• WORK INSTRUCTIONS: Please rewrite the items below, replacing "Viewport" with "Screen area" everywhere and changing nothing else. Leave the pictures out of your answer.

• INFORMATION SUPPLIED:
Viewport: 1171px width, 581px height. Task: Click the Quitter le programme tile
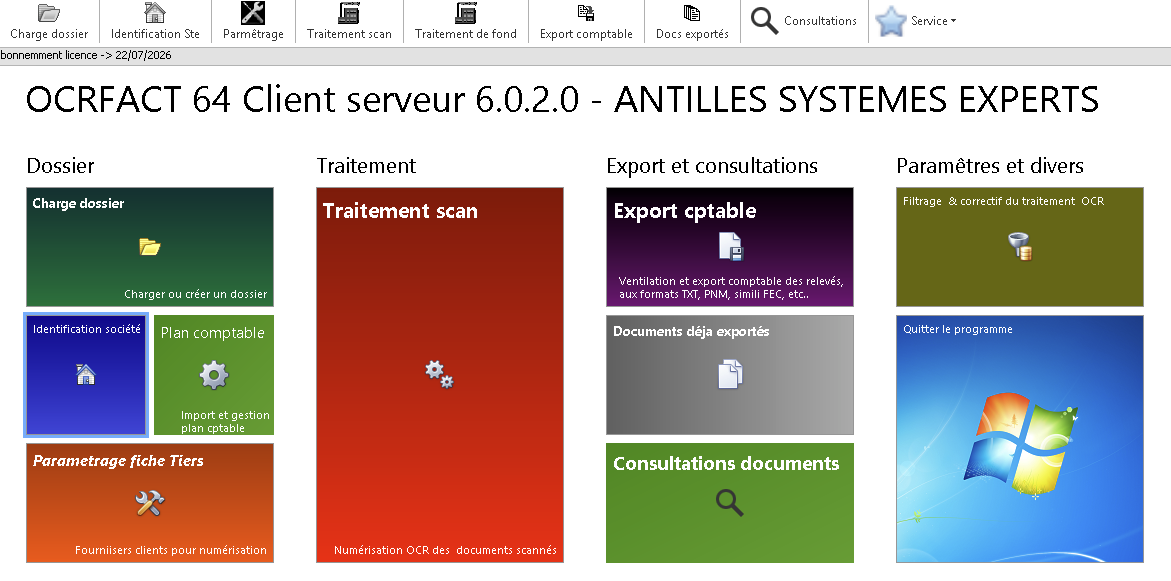click(1019, 439)
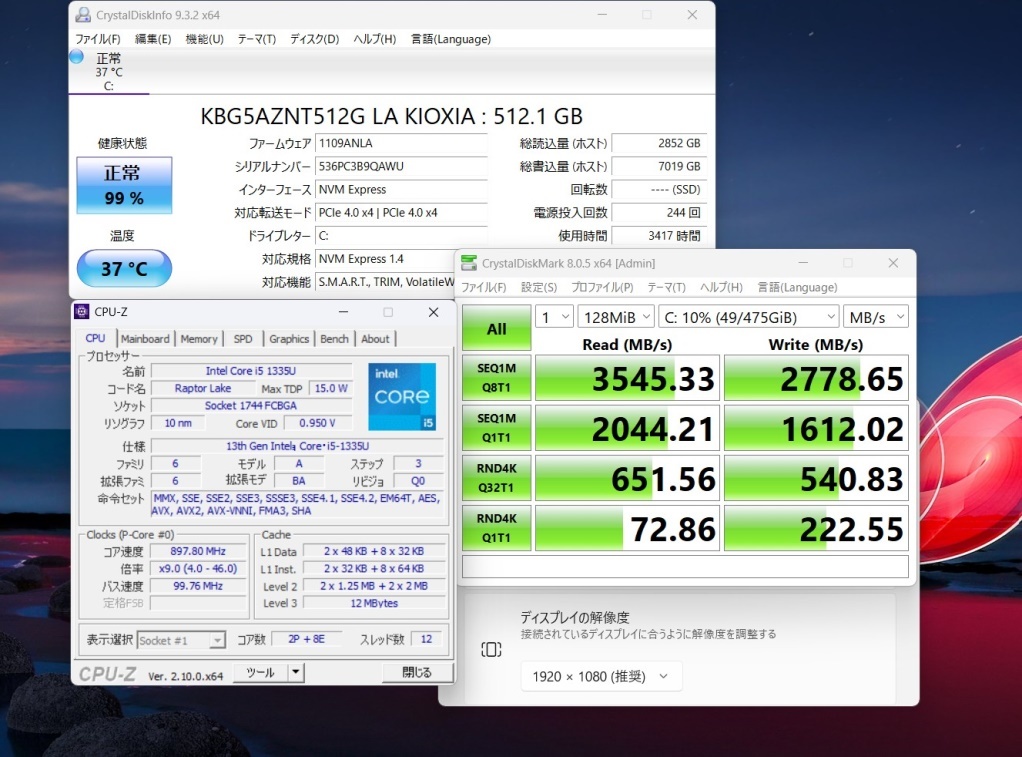Click the 37 °C temperature indicator
This screenshot has height=757, width=1022.
pos(124,268)
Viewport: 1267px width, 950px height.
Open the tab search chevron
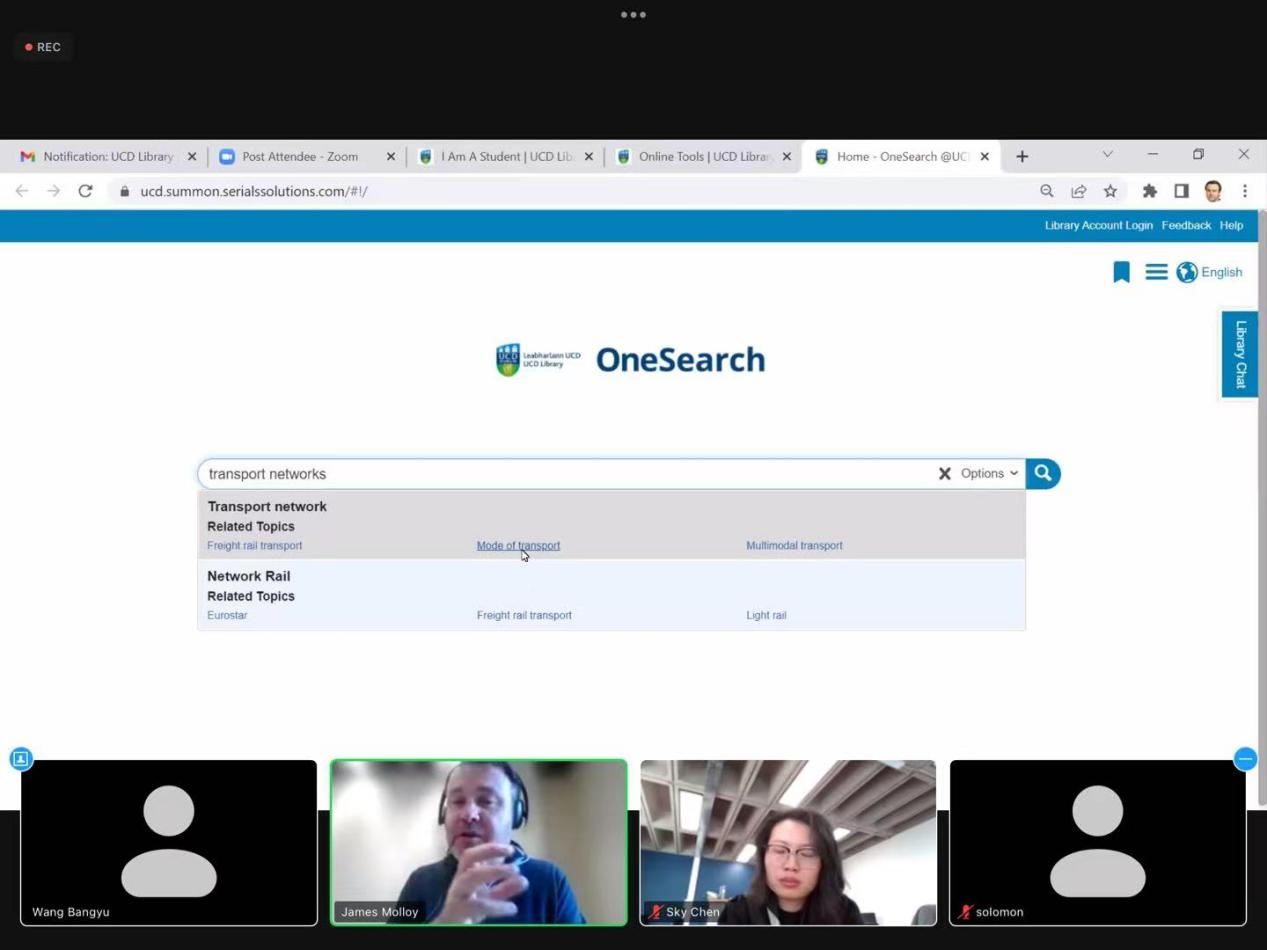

• EXERCISE SOLUTION:
Screen area: 1171px width, 581px height. Task: Click the Quitter le programme tile
click(1019, 439)
Click the 37 °C temperature indicator
This screenshot has height=757, width=1022.
pos(124,268)
Screen area: 1267px width, 950px height.
Open the tab search chevron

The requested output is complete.